• What you should do:
Copy the records from the line containing "436x331 pixels. Task: Play" through the end of the records, requests included, and increase every coordinate in the answers by 18.

** START **

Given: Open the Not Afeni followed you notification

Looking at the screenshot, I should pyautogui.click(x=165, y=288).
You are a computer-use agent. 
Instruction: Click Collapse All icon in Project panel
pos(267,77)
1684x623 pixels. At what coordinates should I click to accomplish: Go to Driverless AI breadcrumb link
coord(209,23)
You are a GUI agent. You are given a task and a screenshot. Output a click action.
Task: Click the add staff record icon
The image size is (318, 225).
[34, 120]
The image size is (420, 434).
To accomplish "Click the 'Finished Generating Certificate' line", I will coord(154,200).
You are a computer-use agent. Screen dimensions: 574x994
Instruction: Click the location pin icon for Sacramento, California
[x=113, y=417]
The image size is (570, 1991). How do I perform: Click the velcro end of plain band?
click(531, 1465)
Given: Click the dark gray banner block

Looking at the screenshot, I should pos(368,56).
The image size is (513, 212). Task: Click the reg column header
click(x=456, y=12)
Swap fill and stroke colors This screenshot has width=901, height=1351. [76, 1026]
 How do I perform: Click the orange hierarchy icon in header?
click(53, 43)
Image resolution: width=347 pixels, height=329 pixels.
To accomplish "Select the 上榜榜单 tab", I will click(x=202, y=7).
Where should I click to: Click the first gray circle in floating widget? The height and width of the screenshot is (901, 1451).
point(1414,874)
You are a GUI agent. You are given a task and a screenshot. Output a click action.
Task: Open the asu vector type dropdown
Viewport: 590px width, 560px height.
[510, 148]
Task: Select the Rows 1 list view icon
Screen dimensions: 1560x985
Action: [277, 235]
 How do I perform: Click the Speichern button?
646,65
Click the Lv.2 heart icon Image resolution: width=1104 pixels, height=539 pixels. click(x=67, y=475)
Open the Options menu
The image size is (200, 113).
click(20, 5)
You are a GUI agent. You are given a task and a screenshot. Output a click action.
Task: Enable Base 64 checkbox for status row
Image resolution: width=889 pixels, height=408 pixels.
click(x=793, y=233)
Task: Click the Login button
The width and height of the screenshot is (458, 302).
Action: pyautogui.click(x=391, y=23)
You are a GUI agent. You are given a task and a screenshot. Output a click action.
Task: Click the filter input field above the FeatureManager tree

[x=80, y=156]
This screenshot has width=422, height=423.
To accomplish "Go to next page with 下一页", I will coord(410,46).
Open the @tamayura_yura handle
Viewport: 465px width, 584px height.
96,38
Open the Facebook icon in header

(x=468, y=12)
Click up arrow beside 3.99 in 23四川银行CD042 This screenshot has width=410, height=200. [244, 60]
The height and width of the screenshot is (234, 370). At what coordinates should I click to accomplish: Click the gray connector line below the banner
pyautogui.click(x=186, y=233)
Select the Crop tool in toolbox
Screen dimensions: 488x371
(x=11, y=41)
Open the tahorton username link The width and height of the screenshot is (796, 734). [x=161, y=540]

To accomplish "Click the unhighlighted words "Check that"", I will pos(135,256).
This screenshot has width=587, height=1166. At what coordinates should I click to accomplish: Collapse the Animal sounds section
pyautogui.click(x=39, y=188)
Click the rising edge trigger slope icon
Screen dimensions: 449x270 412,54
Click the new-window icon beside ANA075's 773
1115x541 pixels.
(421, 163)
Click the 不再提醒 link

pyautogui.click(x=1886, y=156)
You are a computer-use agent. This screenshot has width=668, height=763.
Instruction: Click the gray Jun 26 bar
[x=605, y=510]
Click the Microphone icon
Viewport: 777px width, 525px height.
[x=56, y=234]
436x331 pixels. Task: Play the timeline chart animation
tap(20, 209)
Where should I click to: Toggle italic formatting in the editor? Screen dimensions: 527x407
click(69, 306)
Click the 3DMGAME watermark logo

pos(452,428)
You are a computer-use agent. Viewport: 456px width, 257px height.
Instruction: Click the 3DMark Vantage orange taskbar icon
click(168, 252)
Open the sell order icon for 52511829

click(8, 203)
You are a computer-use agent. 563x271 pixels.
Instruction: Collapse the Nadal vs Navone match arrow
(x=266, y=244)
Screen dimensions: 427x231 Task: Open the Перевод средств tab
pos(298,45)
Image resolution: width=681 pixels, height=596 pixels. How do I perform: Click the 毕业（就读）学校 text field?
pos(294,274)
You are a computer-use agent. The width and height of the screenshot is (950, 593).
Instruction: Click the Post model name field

** END **

• Correct result:
436x331 pixels. Task: Play the timeline chart animation
tap(38, 227)
Where should I click to: Toggle italic formatting in the editor? Screen dimensions: 527x407
click(87, 324)
Click the 3DMGAME watermark logo

pos(470,446)
You are a computer-use agent. Viewport: 456px width, 257px height.
Instruction: Click the 3DMark Vantage orange taskbar icon
click(186, 270)
Open the sell order icon for 52511829

click(26, 221)
You are a computer-use agent. 563x271 pixels.
Instruction: Collapse the Nadal vs Navone match arrow
(x=284, y=262)
Screen dimensions: 427x231 Task: Open the Перевод средств tab
pos(316,63)
Image resolution: width=681 pixels, height=596 pixels. How do I perform: Click the 毕业（就读）学校 text field?
pos(312,292)
You are a computer-use agent. The width and height of the screenshot is (950, 593).
Instruction: Click the Post model name field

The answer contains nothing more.